Do Parameters Reveal More than Loss for Membership Inference?
Anshuman Suri, Xiao Zhang, David Evans
TL;DR
This paper shows that black-box membership inference is generally insufficient for models trained with stochastic gradient descent and that optimal leakage requires access to model parameters. It derives a theoretical framework linking SGD dynamics, the Hessian, and the posterior over parameters to MI, and introduces the Inverse Hessian Attack (IHA) as a white-box auditing method that scores records using inverse-Hessian-vector products and gradient signals. Empirically, IHA matches or surpasses state-of-the-art reference-model attacks on several datasets, highlights the critical role of Hessian-informed terms, and demonstrates that IHA can audit privacy leakage without training reference models, albeit with notable computational costs.
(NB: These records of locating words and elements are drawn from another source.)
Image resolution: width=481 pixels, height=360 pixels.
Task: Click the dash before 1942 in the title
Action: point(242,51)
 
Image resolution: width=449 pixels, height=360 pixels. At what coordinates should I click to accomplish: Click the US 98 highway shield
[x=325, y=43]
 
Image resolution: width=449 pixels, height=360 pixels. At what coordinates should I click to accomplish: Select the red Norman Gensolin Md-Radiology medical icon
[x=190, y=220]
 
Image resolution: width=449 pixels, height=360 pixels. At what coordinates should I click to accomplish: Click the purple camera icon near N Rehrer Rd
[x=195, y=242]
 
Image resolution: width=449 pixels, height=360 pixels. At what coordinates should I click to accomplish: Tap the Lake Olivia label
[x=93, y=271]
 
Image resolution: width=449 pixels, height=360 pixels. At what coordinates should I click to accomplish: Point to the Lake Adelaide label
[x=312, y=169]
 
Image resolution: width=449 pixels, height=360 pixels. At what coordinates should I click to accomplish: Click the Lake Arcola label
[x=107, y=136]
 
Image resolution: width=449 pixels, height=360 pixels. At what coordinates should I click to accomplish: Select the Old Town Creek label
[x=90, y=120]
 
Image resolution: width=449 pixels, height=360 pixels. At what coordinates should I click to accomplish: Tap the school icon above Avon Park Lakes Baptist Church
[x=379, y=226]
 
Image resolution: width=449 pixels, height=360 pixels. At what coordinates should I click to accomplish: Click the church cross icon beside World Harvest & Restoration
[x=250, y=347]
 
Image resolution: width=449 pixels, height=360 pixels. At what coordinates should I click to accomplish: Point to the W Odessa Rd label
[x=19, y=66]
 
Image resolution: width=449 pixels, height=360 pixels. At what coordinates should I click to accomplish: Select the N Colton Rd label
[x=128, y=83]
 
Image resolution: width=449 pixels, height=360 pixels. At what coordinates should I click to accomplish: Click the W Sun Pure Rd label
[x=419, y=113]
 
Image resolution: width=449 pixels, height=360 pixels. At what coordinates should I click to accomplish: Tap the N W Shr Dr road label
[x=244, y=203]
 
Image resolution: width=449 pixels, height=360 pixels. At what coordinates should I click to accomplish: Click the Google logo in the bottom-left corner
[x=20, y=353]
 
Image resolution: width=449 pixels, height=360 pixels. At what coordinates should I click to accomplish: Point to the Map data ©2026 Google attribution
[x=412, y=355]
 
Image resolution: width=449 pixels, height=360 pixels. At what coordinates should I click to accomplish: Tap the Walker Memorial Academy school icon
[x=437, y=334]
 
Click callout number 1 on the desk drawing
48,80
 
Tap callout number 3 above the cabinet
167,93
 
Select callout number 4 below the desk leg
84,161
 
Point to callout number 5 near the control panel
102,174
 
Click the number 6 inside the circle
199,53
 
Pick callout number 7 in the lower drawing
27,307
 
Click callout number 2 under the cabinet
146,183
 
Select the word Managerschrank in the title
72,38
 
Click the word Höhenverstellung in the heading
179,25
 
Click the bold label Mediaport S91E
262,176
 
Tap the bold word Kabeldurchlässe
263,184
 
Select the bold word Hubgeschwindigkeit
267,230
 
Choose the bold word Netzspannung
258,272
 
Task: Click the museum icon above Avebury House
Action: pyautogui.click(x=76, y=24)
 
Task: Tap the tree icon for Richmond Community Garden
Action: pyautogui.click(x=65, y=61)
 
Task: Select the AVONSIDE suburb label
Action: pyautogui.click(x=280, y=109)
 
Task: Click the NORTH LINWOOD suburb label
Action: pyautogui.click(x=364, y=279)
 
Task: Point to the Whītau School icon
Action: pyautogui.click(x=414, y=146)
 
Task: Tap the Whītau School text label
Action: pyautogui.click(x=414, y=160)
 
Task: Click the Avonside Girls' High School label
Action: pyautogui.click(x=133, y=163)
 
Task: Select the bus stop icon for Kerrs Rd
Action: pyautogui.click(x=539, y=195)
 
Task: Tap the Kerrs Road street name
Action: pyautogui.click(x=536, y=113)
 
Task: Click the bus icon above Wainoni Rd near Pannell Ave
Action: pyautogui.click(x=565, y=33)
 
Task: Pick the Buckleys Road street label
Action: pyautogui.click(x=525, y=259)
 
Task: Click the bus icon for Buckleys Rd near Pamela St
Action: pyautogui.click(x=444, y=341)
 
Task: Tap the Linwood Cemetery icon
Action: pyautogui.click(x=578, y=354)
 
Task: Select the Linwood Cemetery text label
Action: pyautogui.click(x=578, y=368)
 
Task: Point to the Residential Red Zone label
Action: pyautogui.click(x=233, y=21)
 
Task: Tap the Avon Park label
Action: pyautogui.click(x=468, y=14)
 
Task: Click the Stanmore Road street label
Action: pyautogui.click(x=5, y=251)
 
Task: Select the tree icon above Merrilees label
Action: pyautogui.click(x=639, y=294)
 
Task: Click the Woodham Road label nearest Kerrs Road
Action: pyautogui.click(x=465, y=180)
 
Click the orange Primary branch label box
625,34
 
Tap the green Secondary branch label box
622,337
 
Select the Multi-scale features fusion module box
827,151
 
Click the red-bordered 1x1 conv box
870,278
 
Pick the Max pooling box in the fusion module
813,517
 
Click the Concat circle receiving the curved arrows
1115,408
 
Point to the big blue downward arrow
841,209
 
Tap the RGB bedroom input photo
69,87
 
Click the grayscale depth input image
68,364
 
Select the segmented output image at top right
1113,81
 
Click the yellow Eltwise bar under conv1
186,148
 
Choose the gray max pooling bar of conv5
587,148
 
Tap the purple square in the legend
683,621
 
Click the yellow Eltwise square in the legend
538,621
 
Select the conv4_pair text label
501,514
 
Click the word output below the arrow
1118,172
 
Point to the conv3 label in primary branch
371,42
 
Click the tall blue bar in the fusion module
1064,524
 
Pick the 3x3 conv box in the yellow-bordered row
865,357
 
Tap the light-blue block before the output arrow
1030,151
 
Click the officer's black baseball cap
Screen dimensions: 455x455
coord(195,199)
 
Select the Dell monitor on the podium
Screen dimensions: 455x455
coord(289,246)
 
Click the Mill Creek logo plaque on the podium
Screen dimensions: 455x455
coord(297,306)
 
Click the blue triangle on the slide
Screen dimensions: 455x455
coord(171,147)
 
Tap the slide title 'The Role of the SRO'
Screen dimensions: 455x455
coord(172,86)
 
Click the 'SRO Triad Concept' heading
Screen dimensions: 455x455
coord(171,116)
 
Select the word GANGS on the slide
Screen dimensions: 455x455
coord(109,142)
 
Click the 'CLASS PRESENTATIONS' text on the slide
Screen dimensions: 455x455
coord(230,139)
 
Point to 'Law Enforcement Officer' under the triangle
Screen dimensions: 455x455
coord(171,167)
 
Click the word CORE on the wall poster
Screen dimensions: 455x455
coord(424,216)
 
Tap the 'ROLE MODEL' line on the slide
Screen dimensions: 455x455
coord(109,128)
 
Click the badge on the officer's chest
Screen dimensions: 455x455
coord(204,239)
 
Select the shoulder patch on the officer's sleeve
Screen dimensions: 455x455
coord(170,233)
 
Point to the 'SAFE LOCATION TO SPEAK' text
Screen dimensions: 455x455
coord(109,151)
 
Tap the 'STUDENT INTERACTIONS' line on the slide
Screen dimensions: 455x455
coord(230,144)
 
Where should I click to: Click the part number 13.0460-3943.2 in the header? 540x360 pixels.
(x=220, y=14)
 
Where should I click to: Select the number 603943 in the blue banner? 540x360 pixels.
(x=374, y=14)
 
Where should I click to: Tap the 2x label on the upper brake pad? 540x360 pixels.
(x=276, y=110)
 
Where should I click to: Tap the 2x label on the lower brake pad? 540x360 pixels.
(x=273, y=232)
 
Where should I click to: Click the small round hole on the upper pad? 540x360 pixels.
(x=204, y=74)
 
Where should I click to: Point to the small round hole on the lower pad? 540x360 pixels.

The findings advocate for broader investigation of white-box MI methods, careful consideration of Hessian structure, and practical damping/approximation strategies to enable scalable privacy auditing in real-world systems.
Abstract
Membership inference attacks are used as a key tool for disclosure auditing. They aim to infer whether an individual record was used to train a model. While such evaluations are useful to demonstrate risk, they are computationally expensive and often make strong assumptions about potential adversaries' access to models and training environments, and thus do not provide tight bounds on leakage from potential attacks. We show how prior claims around black-box access being sufficient for optimal membership inference do not hold for stochastic gradient descent, and that optimal membership inference indeed requires white-box access. Our theoretical results lead to a new white-box inference attack, IHA (Inverse Hessian Attack), that explicitly uses model parameters by taking advantage of computing inverse-Hessian vector products. Our results show that both auditors and adversaries may be able to benefit from access to model parameters, and we advocate for further research into white-box methods for membership inference.